***** Extract provided *****

Res publica   07.07.17  

Politico racconta come è stata raggiunta l'intesa per stipulare l'ambizioso accordo di libero scambio e di partnership tra l'Unione Europea e il Giappone destinato a diventare un modello per l'ordine mondiale del ventunesimo secolo che rafforzerà le relazioni strategiche tra Bruxelles e Tokyo.

The 11th hour mission to Tokyo by Malmström and Hogan was the last big heave in negotiations that often seemed close to failure over recent years, primarily because Japan's politicians were unable to make concessions on agriculture. In part, Tokyo feared that EU farm exports would wipe out fragile rural communities inhabited predominantly by elderly farmers. But EU negotiators also complained Japan was intransigent over products such as tomatoes, chocolate and pasta, where it has no real defensive interests.

Talks had become so bogged down and embittered by the end of 2015 that Mauro Petriccione, the EU's chief negotiator, warned that Brussels could face a terminal credibility crisis if negotiations dragged on much longer without a breakthrough.

Negotiations limped on through 2016 until U.S. President Donald Trump’s election in November suddenly forged an entirely new political dynamic. In January, the protectionist president pulled the U.S. out of the Trans-Pacific Partnership with Japan and 10 other Pacific Rim countries. In an instant, the game had changed.

Trump's rejection of the TPP was a devastating blow to Tokyo, which had long seen the U.S. as the cornerstone of its foreign policy and the guarantor of its security in the face of Chinese naval expansion and North Korean missile launches. For weeks, Japanese officials were in denial and still held out hope that the TPP might survive.

In February, Japanese Prime Minister Abe made a last-ditch attempt to cozy up to Trump by going off to play golf with him at his Mar-a-Lago resort in Florida. Shortly afterward, the Japanese realized it was time to switch horses and make a big push for a European deal. Free trade is a key pillar of the prime minister's policy of "Abenomics" to jolt the economy out of decades of cryogenic stasis, and it became clear that the EU was now the most obvious partner.

***** Dataset *****

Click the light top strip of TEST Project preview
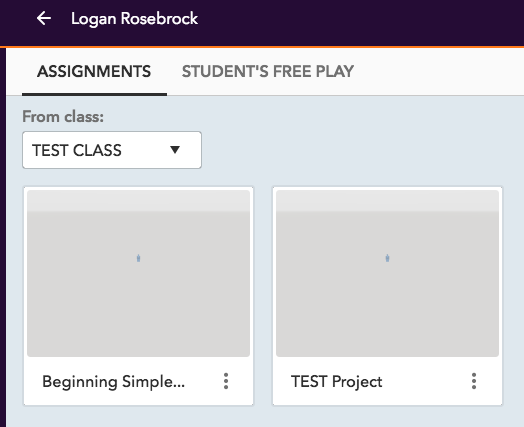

*****
***** Dataset *****

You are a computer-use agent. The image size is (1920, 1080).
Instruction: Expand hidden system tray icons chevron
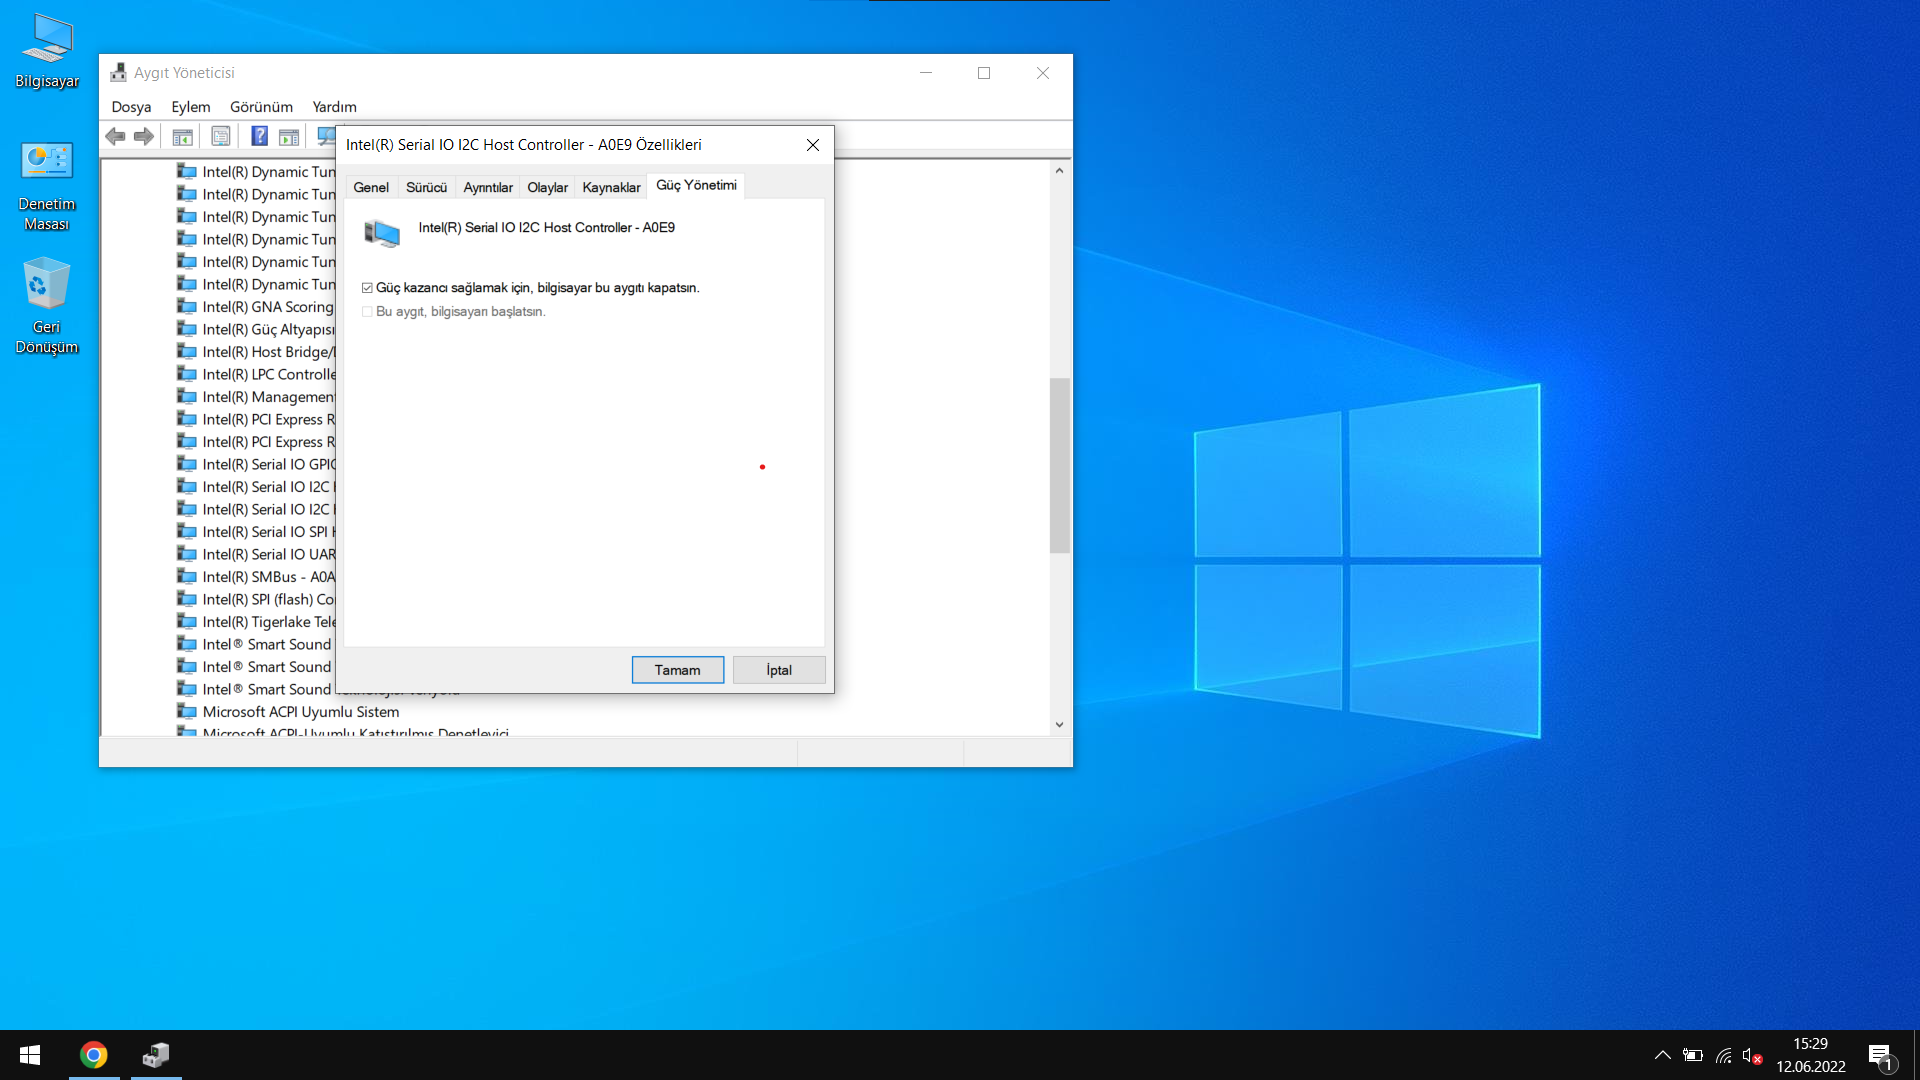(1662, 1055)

*****

> Requirement 1: Rewrite the passage on the EU-Japan trade deal between "Negotiations limped on" and "TPP might survive.", inclusive, swapping "protectionist" for "isolationist".
> Requirement 2: According to the passage on the EU-Japan trade deal, who was the EU's chief negotiator?
Answer using only the passage on the EU-Japan trade deal.

> Final answer 1:
Negotiations limped on through 2016 until U.S. President Donald Trump’s election in November suddenly forged an entirely new political dynamic. In January, the isolationist president pulled the U.S. out of the Trans-Pacific Partnership with Japan and 10 other Pacific Rim countries. In an instant, the game had changed.

Trump's rejection of the TPP was a devastating blow to Tokyo, which had long seen the U.S. as the cornerstone of its foreign policy and the guarantor of its security in the face of Chinese naval expansion and North Korean missile launches. For weeks, Japanese officials were in denial and still held out hope that the TPP might survive.

> Final answer 2: Mauro Petriccione